◆ Work instructions
Copy out the following data line for line, with no changes.

### Data for this task

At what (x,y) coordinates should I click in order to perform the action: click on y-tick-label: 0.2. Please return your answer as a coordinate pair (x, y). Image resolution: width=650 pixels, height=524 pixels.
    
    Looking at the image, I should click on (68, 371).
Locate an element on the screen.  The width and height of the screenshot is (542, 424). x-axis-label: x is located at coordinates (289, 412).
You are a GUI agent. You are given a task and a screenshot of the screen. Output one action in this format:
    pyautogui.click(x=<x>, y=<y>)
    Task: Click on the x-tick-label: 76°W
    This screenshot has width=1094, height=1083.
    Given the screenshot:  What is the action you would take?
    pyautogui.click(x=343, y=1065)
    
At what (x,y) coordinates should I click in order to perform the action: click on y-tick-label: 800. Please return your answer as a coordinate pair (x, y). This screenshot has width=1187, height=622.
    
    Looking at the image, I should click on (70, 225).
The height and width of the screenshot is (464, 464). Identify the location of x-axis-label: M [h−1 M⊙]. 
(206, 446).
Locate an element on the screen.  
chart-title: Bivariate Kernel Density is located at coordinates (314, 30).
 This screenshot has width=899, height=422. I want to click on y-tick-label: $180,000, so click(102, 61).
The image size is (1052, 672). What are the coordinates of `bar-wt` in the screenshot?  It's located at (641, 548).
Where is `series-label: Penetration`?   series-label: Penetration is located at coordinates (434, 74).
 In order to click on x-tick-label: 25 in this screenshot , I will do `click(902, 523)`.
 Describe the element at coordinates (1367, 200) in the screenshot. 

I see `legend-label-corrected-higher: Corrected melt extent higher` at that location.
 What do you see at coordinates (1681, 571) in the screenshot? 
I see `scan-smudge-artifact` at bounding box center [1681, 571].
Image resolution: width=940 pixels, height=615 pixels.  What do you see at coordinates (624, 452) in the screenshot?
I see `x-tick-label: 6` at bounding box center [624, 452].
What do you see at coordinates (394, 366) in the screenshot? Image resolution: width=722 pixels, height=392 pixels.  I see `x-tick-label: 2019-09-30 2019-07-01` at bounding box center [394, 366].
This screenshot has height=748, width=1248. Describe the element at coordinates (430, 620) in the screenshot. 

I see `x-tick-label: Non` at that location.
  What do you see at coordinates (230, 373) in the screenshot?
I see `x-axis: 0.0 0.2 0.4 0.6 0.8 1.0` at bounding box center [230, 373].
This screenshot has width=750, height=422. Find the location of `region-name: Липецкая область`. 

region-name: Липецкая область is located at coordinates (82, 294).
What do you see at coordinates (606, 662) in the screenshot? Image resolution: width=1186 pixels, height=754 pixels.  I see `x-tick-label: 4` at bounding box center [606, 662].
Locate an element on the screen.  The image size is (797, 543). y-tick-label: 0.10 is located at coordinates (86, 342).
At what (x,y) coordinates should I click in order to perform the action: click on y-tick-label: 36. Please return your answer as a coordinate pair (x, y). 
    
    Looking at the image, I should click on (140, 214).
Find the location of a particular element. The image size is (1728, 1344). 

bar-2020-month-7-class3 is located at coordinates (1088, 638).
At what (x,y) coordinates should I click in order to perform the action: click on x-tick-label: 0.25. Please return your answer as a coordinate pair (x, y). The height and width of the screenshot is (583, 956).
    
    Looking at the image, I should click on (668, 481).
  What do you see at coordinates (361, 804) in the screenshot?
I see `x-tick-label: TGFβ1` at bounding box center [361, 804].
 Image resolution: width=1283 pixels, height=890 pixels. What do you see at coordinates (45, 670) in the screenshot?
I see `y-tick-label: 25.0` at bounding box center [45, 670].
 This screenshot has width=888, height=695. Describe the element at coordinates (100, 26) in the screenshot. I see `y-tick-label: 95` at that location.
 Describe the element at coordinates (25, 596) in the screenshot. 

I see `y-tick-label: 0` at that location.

######

◆ Output for this task
At what (x,y) coordinates should I click in order to perform the action: click on y-tick-label: 0.2. Please return your answer as a coordinate pair (x, y). Image resolution: width=650 pixels, height=524 pixels.
    
    Looking at the image, I should click on (68, 371).
Locate an element on the screen.  The width and height of the screenshot is (542, 424). x-axis-label: x is located at coordinates (289, 412).
You are a GUI agent. You are given a task and a screenshot of the screen. Output one action in this format:
    pyautogui.click(x=<x>, y=<y>)
    Task: Click on the x-tick-label: 76°W
    This screenshot has width=1094, height=1083.
    Given the screenshot:  What is the action you would take?
    pyautogui.click(x=343, y=1065)
    
At what (x,y) coordinates should I click in order to perform the action: click on y-tick-label: 800. Please return your answer as a coordinate pair (x, y). This screenshot has width=1187, height=622.
    
    Looking at the image, I should click on (70, 225).
The height and width of the screenshot is (464, 464). Identify the location of x-axis-label: M [h−1 M⊙]. 
(206, 446).
Locate an element on the screen.  
chart-title: Bivariate Kernel Density is located at coordinates (314, 30).
 This screenshot has width=899, height=422. I want to click on y-tick-label: $180,000, so click(102, 61).
The image size is (1052, 672). What are the coordinates of `bar-wt` in the screenshot?  It's located at (641, 548).
Where is `series-label: Penetration`?   series-label: Penetration is located at coordinates (434, 74).
 In order to click on x-tick-label: 25 in this screenshot , I will do `click(902, 523)`.
 Describe the element at coordinates (1367, 200) in the screenshot. 

I see `legend-label-corrected-higher: Corrected melt extent higher` at that location.
 What do you see at coordinates (1681, 571) in the screenshot? 
I see `scan-smudge-artifact` at bounding box center [1681, 571].
Image resolution: width=940 pixels, height=615 pixels.  What do you see at coordinates (624, 452) in the screenshot?
I see `x-tick-label: 6` at bounding box center [624, 452].
What do you see at coordinates (394, 366) in the screenshot? Image resolution: width=722 pixels, height=392 pixels.  I see `x-tick-label: 2019-09-30 2019-07-01` at bounding box center [394, 366].
This screenshot has height=748, width=1248. Describe the element at coordinates (430, 620) in the screenshot. 

I see `x-tick-label: Non` at that location.
  What do you see at coordinates (230, 373) in the screenshot?
I see `x-axis: 0.0 0.2 0.4 0.6 0.8 1.0` at bounding box center [230, 373].
This screenshot has width=750, height=422. Find the location of `region-name: Липецкая область`. 

region-name: Липецкая область is located at coordinates (82, 294).
What do you see at coordinates (606, 662) in the screenshot? Image resolution: width=1186 pixels, height=754 pixels.  I see `x-tick-label: 4` at bounding box center [606, 662].
Locate an element on the screen.  The image size is (797, 543). y-tick-label: 0.10 is located at coordinates (86, 342).
At what (x,y) coordinates should I click in order to perform the action: click on y-tick-label: 36. Please return your answer as a coordinate pair (x, y). 
    
    Looking at the image, I should click on (140, 214).
Find the location of a particular element. The image size is (1728, 1344). 

bar-2020-month-7-class3 is located at coordinates (1088, 638).
At what (x,y) coordinates should I click in order to perform the action: click on x-tick-label: 0.25. Please return your answer as a coordinate pair (x, y). The height and width of the screenshot is (583, 956).
    
    Looking at the image, I should click on (668, 481).
  What do you see at coordinates (361, 804) in the screenshot?
I see `x-tick-label: TGFβ1` at bounding box center [361, 804].
 Image resolution: width=1283 pixels, height=890 pixels. What do you see at coordinates (45, 670) in the screenshot?
I see `y-tick-label: 25.0` at bounding box center [45, 670].
 This screenshot has width=888, height=695. Describe the element at coordinates (100, 26) in the screenshot. I see `y-tick-label: 95` at that location.
 Describe the element at coordinates (25, 596) in the screenshot. 

I see `y-tick-label: 0` at that location.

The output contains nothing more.